Ricard Ustrell entrevista a Quico Pi de la Serra y le pregunta si se sintió juzgado por la sociedad cuando tuvo una hija a la edad de sesenta y ocho años. "¡En absoluto, solo faltaría!", responde nuestro glorioso músico. "La sociedad yo ya no sé qué es; es la multitud de gente que forma... ¿qué forma, exactamente, la sociedad?". A punto de llegar a los ochenta, Pi de la Serra remacha el clavo: "Me gustaría tener menos edad para ver más años a mi hija, porque aunque viva hasta los noventa, me iré cuando sea bastante jovencita". Me complace mucho la respuesta del artista. A menudo actuamos como una turba de gente enfervorizada, ejercitándonos en el deporte de juzgar la vida de todo dios sin tener ni puta idea de sus intenciones y comportamientos. No conocemos la historia íntima de una pareja, sin embargo, palillo en boca, corremos a opinar sobre si un macho demasiado mayor puede cohabitar con una pareja más joven, teorizando sobre la existencia ajena con el velo de maya de la superioridad. Sociedad, qué chusma.

¿Puede un hombre de casi setenta años tener una hija de poco más de diez? No tengo la más reputa idea. Lo que sí que puedo ver son los ojos empañados de emoción de Quico cuando se compadece de que no tendrá nunca suficiente tiempo para disfrutar de su hija Gil; y pienso también que, si yo fuera ella, no solo me enorgullecería del privilegio de haber nacido de un hombre con tanta ciencia en los dedos, sino que también me emocionaría viendo a mi padre agarrándose con frenesí al tiempo que nos queda. La sociedad ya puede decir la misa que quiera, pero las relaciones humanas siempre son de más complejidad que nuestra categorización de cualquier hecho. Entiendo que la gente se enfurezca cuando Ana Obregón compra el útero de una pobre señora para hacer revivir al fantasma de su hijo y que las mujeres más jóvenes se asqueen viendo como Leonardo DiCaprio colecciona a chiquillas como si fueran automóviles que jubila cuando justo osan llegar al cuarto de siglo.

La vida siempre es más compleja y rica que el juicio religioso de la masa, y a menudo haríamos bien en plantearnos si hay un espacio que sobrevuela nuestro idiotismo moral

Sin embargo, salvadas las conductas estrafalarias, la vida siempre es más compleja y rica que el juicio religioso de la masa, y a menudo haríamos bien en plantearnos si hay un espacio que sobrevuela nuestro idiotismo moral. La biología nos dice que un hombre tiene que ser padre en plenas facultades físicas y etcétera. Pero hace muy poco nos emocionábamos leyendo el epitafio que Xita Rubert había escrito para su magnífico padre filósofo. ¿Quiénes somos todos nosotros para meter la nariz en cosas tan bellas como estas?
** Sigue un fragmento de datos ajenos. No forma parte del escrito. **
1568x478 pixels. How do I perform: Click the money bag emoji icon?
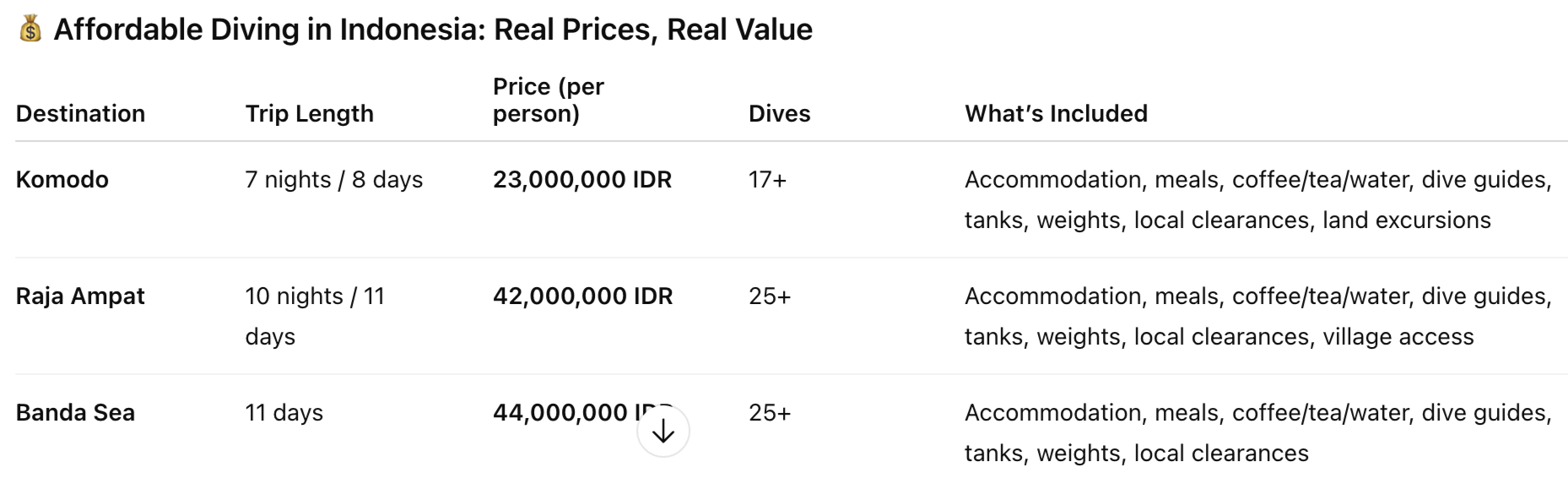tap(30, 30)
Vivimos en un mundo demasiado rebosante de monjas y curas de la moralidad conyugal (la mayoría de los cuales, dicho sea de paso, suelen tener vidas afectivas la mar de desdichadas). Un hombre vetusto se enamora de una mujer más joven y todo dios ya sabe, porque todo el mundo sabe de todo, que lo único que busca es modelarla a su gusto con tal de manipularla y chuparle la juventud. Todo determinismo, nada de espacio para lo imprevisto.
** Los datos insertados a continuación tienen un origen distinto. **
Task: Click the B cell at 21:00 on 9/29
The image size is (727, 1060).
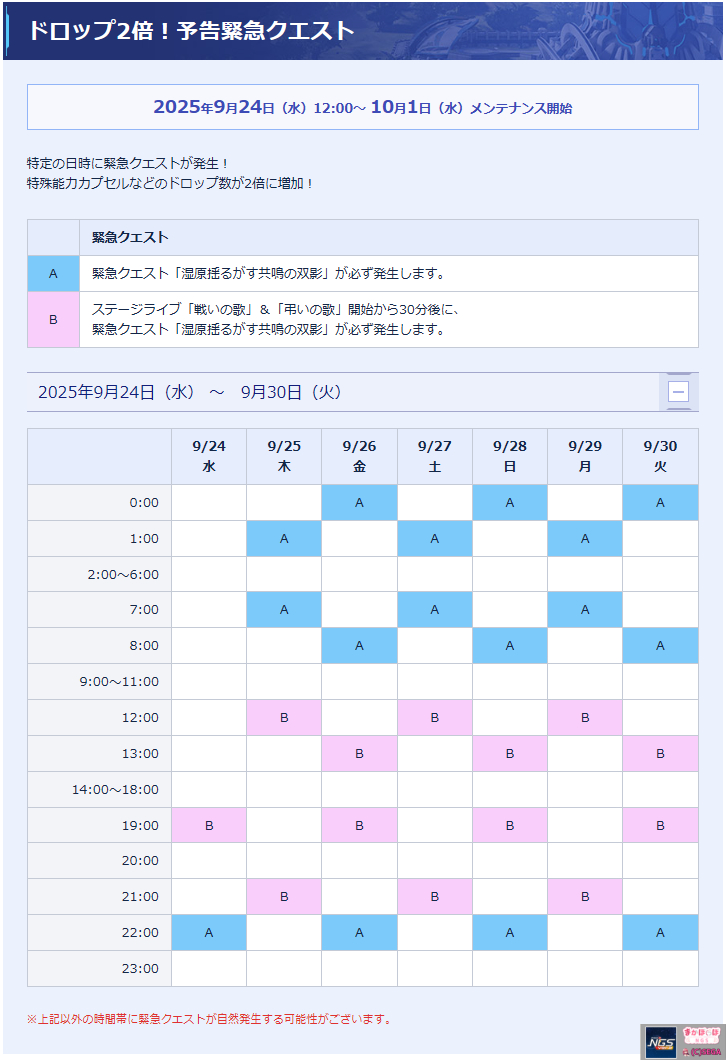Action: (x=585, y=896)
Amamos por un conjunto infinito de incertidumbres, carencias y miedos. Podemos tener, es cierto, la tentación de alcanzar la juventud mediante un bebé o restregándonos con gente más joven. Pero también sabemos que todo eso son ilusiones y, si bien podemos caer en la estupidez de fingir una edad que ya no nos toca, el paso del tiempo va recolocando las cosas y aceptamos felices nuestra limitadora senectud. Podemos caer en la tentación de querer a alguien más joven pensando que ella nos aportará musculatura y nosotros se la cambiaremos por sabiduría, pero, en pocos minutos, nos damos cuenta de que la costilla también nos supera en el segundo aspecto. Y es en este punto cuando hacemos las paces con nuestra mediocridad y amamos de una forma  mucho más limpia, clarividente y sencilla. La sociedad tiene siempre las cosas claras, no se equivoca nunca y tiene la ética por bandera. Pues a servidor cada día le apetece más el mundo de los grises, la incertidumbre y el pavor.

Quico habla muy poco y se prodiga todavía menos... pero siempre dice mucho y muy bien. ¿Qué es la sociedad? ¿Qué valor tiene su juicio? Solo sé que a mí me gustaría tener un padre que se hace estas preguntas, independientemente de mi edad. Y que me aferraría con uñas y dientes al tiempo que nos quede.